Transient hyperglycemia induces neuropathy with cell fusion
Our data showing that the abnormal BMDCs formed in response to diabetic conditions are capable of evoking neuropathy despite being under prolonged normoglycemia suggest that the insults caused by transient diabetic conditions could be memorized in BMDCs, and such memory could be associated with TNF-α/proinsulin expression in CD106-positive stem cells. Among multiple metabolic abnormalities in diabetic conditions, we assumed that hyperglycemia could be the factor that induced the memory effects in BMDCs. In order to address this issue, we designed an experiment in which repeated transient hyperglycemic surges were induced in wild type mice with BMT from GFP mice by repeated intraperitoneal injection of 25% glucose solution for 14 days while saline-injected mice were used as controls (Fig. 8a)21. We confirmed that glucose injection four times a day significantly increased blood glucose concentration to as much as 400 mg/dL whereas saline injections remained it below 200 mg/dL in mice (Fig. 8b). Interestingly, repeated episodic glucose injections decreased SNCV by 14% compared with saline injection, indicating that relatively short-term pulsative hyperglycemia for 14 days was sufficient time for the induction of neuropathy even under nondiabetic conditions (Fig. 8c). We next examined whether the cell fusion process was involved in neuronal dysfunction in these mouse models. We found the presence of bone marrow-derived GFP-positive cells (green) at DRG sites in both (Fig. 8d); however, proinsulin- (red) or TNF-α-expressing (red) cells were induced at DRG neurons only in mice receiving episodic glucose injections (Fig. 8d middle and bottom panels). Although MAP2 expression (red) was seen in all neurons of both models, only glucose injection induced positive signals for both MAP2 and GFP (green) in some DRG neurons (Fig. 8d top panels). Furthermore, both proinsulin- (red) and TNF-α (red) were induced in GFP-positive (green) cells of mice receiving episodic glucose injections (Fig. 8d middle and bottom panels). Furthermore GFP-positive signal was expressed inside DRG neuron (Fig. 8e). These results indicate that hyperglycemia due to episodic glucose injections is sufficient to induce cell fusion between BMDCs and neurons.

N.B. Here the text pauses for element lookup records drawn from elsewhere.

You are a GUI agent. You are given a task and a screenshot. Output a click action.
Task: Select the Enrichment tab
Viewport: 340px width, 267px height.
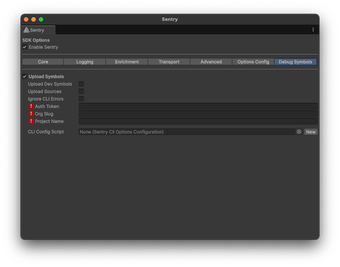click(x=127, y=62)
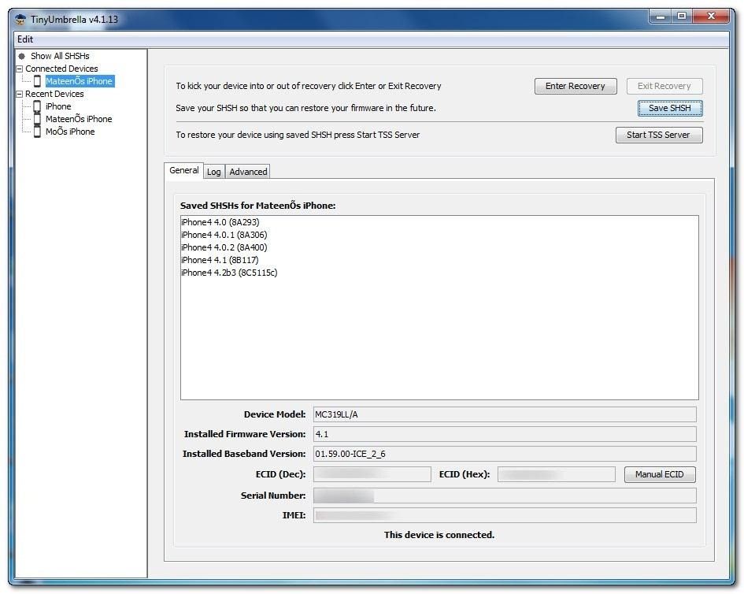
Task: Click Save SHSH to back up blobs
Action: 669,108
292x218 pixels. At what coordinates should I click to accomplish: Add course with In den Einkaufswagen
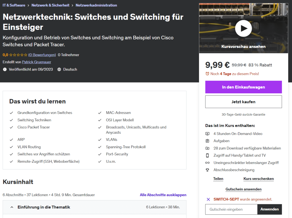(243, 87)
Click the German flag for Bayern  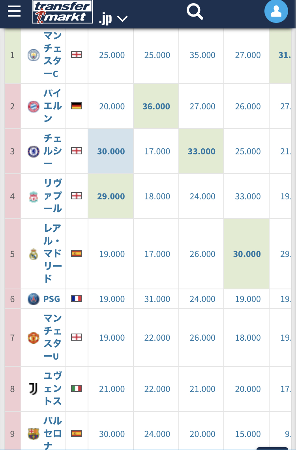77,106
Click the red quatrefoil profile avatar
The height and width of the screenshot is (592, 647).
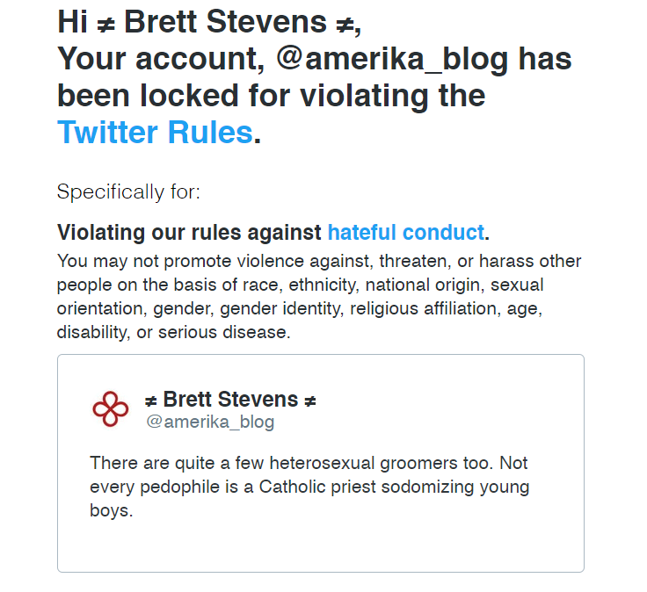110,408
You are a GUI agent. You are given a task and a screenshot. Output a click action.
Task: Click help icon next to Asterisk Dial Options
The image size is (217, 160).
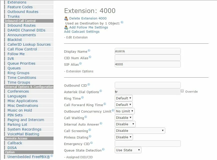[x=101, y=91]
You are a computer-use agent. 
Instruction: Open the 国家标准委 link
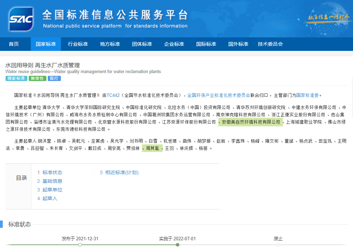(309, 95)
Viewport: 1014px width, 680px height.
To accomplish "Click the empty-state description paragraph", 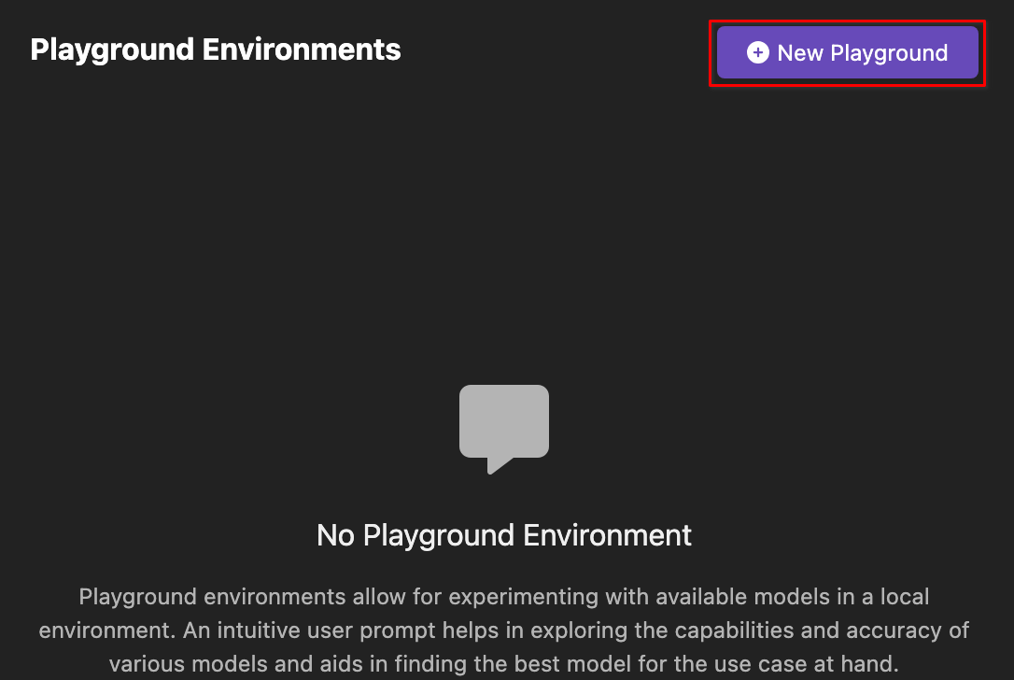I will (x=504, y=630).
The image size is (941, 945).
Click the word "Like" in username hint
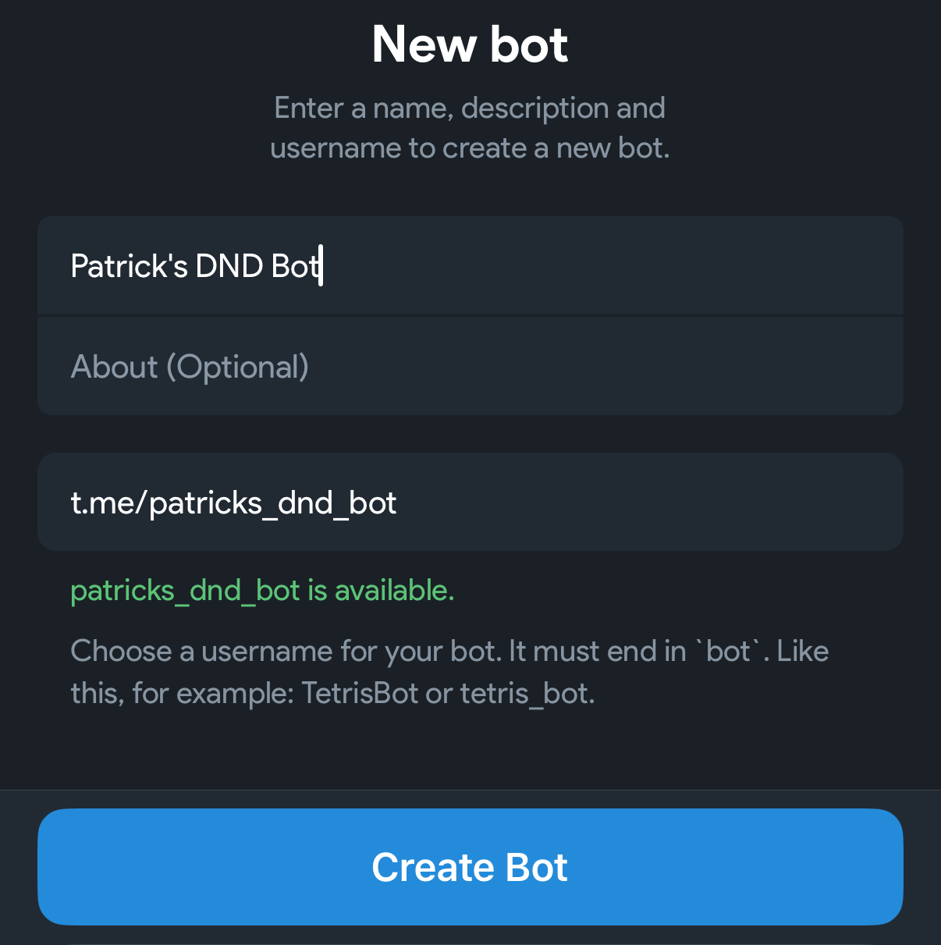[x=802, y=651]
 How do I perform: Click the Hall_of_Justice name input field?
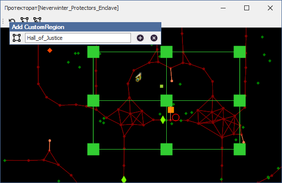point(78,38)
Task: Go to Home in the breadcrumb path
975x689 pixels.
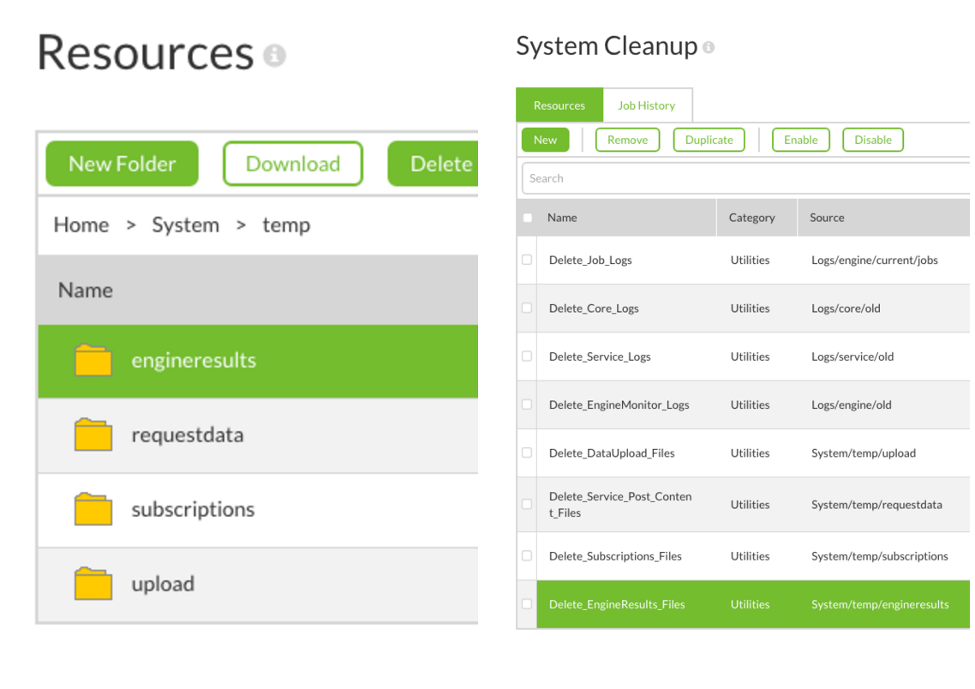Action: [81, 225]
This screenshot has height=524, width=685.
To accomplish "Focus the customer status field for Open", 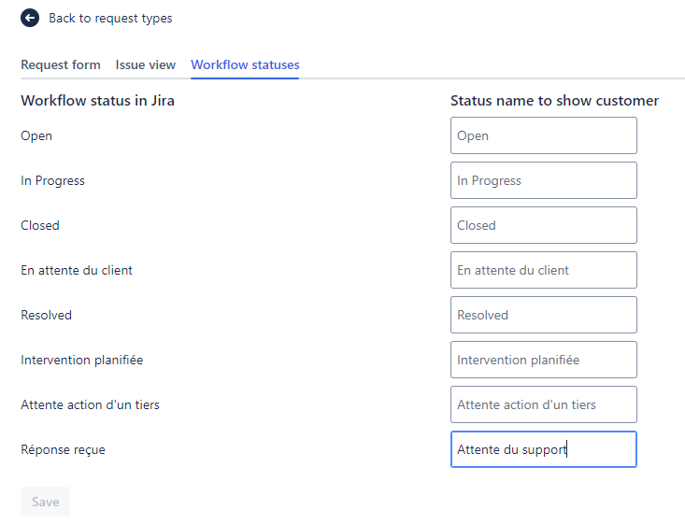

To clarify whether hyperglycemia itself induces the appearance of abnormal HSCs, we examined whether repeated episodic glucose injections could alter the phenotypes of bone marrow cells in nonDM mice. Even though there was no change in the percentage of LSK cells (Fig. 8f), we found that repeated episodic glucose injections significantly induced proinsulin expression in LSK cells, but saline injections had very minor effects (Fig. 8g). Interestingly, episodic saline injections were also found to slightly induce proinsulin expression in LSK cells although the numbers of such cells were extremely low. The reason might be accounted for by mechanical stress due to repeated intraperitoneal saline injection. With respect to TNF-α expression, positive staining was observed in 0.5% of LSK cells, but no expression was detected in the saline model (Fig. 8h). In turn, CD106-positive staining was present in 7% of LSK cells in mice given saline injection but increased to 12% of LSK in mice given glucose injections. The difference in the number of CD106-positive cells reached statistical significance (P = 0.034) (Fig. 8i). Next, we divided LSK cells into two fractions (SP and nonSP), and examined the expression of TNF-α and CD106. Glucose injections failed to alter the population of SP and nonSP compared with saline injection (Supplementary fig. 4a). CD106-positive cells were present only in the nonSP fraction, but not in the SP fraction, in both models. The percentage of CD106-positive cells in the nonSP fraction was increased by glucose injections compared with saline injections (Supplementary Fig. 4b, c). With respect to TNF-α expression, we found that no cells were positive in the LSK-SP fraction of either model while 0.2% of LSK cells in the nonSP fraction of mice given episodic glucose injections expressed TNF-α (Supplementary Fig. 4d, e). These results indicate that hyperglycemia could be a mechanism for TNF-α induction in the CD106-positive fraction of ST-HSCs. Taken together, sustained hyperglycemia over several days appears sufficient to induce the expression of proinsulin and TNF-α expression in ST-HSCs, transforming those cells into the major villain that causes diabetic neuropathy. These specific cells would therefore be a good therapeutic target for the treatment of diabetic neuropathy.
Discussion
While DN is believed to be caused by diabetes-associated metabolic abnormalities in neurons, current therapies aiming at glycemic control appear inadequate as curative tools for DN. Clearly, new hypotheses and approaches are warranted. We previously reported that a potential mechanism for DN could be “cell fusion” occurring between neurons and abnormal BMDCs, originating among HSCs13,18. In this study we delved further into the mechanisms involved and demonstrated that CD106-positive LSK cells which emerged in bone marrow under hyperglycemia were instrumental in inducing cell fusion in DRG neurons, leading to neural dysfunction even in nondiabetic mice. These results clearly indicate that DN is caused by abnormal BMDCs, not simply by hyperglycemia-associated metabolic alterations in nerve tissues.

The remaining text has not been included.